La traduction concrète de leur existence se trouve surtout assurée par l’obligation de les transcrire dans les spécifications techniques, tant en marché (article L.°2111 -2) qu’en concession (article L.°3111-2).

En matière de conditions d’exécution des marchés, la loi prévoit que l’acheteur devra prendre en compte des considérations relatives au domaine social ou à l’emploi pour la passation des marchés d’une valeur supérieure ou égale aux seuils européens, ou indiquer les motifs à défaut. Il n’y est cependant pas tenu dans certains cas limitativement énumérés tenant à l’absence de solution immédiatement disponible, au lien insuffisant avec l’objet du marché, au risque de restriction de concurrence ou de rendre l’exécution de la prestation techniquement ou économiquement difficile, ou encore pour les marchés de travaux d’une durée de moins six mois (article L. 2112-2-1).

Le même principe prévaut s’agissant des conditions d’exécution des concessions, les deux seules dérogations tenant à l’absence de lien suffisant avec l’objet du contrat et au risque de restreindre la concurrence ou de rendre l’exécution de la prestation techniquement ou économiquement difficile (article L.3114-2-1).

Par ailleurs toujours en matière de concessions, le rapport d’information annuel remis à l’autorité concédante en vertu des dispositions de l’article L.3131-5 devra décrire les mesures mises en œuvre par le concessionnaire dans le cadre du contrat pour garantir la protection de l’environnement et l’insertion par l’activité économique.

Au stade de l’examen des offres, la loi modifie également la notion d’offre économiquement la plus avantageuse (article L.2152-7), puisqu’au moins un des critères devra désormais prendre en compte les caractéristiques environnementales de l’offre. On pourrait craindre que cela ne pousse certains acheteurs à opter pour un critère prix unique dans les conditions prévues par l’article R. 2152-7 3)Voir l’article « Projet loi « Climat résilience » : vers la fin de la méthode du moins disant ? », M. Laugier, Achatpublic.info, 14 juin 2021 ; Adden Avocats Le Blog, Juin 2021 afin d’éviter d’avoir à mettre en œuvre la disposition. On imagine néanmoins qu’ils seront soucieux de prendre en considération les enjeux environnementaux.
========
Consigne écrite A
Recopiez le passage de l'extrait sur les marchés publics et les concessions, depuis « Le même principe » jusqu'à « difficile (article L.3114-2-1). » inclus.

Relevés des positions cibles
========
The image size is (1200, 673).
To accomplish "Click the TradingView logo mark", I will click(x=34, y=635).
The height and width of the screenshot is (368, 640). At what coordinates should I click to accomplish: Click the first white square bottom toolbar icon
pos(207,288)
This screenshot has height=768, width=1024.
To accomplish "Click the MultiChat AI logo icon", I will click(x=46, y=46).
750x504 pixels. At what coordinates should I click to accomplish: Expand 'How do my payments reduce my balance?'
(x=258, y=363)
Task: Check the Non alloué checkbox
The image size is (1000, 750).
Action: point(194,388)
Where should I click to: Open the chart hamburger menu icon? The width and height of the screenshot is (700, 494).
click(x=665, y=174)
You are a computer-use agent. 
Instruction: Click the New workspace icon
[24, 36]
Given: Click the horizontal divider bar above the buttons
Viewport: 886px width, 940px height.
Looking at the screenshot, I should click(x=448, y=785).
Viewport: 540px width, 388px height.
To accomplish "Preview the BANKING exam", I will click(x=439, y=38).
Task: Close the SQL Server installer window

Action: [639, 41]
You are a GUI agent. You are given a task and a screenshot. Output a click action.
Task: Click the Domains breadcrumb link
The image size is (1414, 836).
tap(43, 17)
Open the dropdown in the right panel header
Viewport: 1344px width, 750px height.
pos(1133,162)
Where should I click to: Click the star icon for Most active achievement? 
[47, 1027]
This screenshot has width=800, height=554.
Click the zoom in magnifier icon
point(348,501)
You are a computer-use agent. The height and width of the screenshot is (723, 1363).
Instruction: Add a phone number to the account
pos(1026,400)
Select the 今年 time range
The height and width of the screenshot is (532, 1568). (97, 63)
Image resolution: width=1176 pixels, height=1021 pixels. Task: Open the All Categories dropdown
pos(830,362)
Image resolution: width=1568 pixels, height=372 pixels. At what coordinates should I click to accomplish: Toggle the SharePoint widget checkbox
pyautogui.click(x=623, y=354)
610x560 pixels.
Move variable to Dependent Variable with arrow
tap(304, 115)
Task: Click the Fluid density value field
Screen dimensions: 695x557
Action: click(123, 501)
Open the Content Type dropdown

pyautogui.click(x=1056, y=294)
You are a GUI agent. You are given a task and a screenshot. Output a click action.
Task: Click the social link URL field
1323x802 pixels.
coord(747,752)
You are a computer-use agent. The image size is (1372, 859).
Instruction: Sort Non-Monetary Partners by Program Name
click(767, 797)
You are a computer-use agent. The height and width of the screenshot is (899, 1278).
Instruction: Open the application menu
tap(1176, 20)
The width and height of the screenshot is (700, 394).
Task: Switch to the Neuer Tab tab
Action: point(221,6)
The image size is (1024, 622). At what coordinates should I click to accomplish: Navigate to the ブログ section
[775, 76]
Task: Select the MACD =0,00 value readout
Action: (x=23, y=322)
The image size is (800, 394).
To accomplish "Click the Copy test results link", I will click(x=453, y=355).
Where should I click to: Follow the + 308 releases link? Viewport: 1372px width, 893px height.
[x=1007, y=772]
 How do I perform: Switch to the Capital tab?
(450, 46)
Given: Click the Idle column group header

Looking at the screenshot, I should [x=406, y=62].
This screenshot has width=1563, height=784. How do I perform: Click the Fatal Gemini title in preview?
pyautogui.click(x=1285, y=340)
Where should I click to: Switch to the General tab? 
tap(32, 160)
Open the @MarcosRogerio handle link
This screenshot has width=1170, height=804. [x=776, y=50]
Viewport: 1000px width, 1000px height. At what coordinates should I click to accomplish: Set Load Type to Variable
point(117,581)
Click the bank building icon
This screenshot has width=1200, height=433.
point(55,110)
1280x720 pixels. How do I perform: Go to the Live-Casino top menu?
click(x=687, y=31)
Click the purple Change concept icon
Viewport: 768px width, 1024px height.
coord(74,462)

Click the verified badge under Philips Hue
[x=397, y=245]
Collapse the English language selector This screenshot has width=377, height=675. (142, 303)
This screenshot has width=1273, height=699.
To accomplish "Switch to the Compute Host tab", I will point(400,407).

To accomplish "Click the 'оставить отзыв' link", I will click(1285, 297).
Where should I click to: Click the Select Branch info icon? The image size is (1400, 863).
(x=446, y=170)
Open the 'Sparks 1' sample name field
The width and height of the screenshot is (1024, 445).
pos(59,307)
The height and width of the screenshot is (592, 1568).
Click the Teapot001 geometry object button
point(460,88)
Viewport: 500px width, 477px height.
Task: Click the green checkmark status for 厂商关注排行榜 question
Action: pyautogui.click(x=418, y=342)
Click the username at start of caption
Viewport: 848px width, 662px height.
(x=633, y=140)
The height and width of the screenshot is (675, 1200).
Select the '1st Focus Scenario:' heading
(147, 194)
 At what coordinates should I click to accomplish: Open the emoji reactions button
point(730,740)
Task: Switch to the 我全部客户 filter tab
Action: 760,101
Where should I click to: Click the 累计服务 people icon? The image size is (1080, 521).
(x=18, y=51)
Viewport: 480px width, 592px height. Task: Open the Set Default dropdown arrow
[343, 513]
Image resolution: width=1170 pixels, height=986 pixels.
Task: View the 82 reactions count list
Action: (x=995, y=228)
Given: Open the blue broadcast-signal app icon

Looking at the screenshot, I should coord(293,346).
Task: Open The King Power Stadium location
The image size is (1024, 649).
========
Consigne écrite B
Transformez en liste JSON de chaînes les lignes des relevés de positions, de la ligne contenant « Collapse the English » jusqu'à la ligne contenant « will click(1285, 297). » incluse, à raison d'une chaîne par ligne et sans les lignes vides.

Résultat A
Le même principe prévaut s’agissant des conditions d’exécution des concessions, les deux seules dérogations tenant à l’absence de lien suffisant avec l’objet du contrat et au risque de restreindre la concurrence ou de rendre l’exécution de la prestation techniquement ou économiquement difficile (article L.3114-2-1).

Résultat B
[
  "Collapse the English language selector This screenshot has width=377, height=675. (142, 303)",
  "This screenshot has width=1273, height=699.",
  "To accomplish \"Switch to the Compute Host tab\", I will point(400,407).",
  "To accomplish \"Click the 'оставить отзыв' link\", I will click(1285, 297)."
]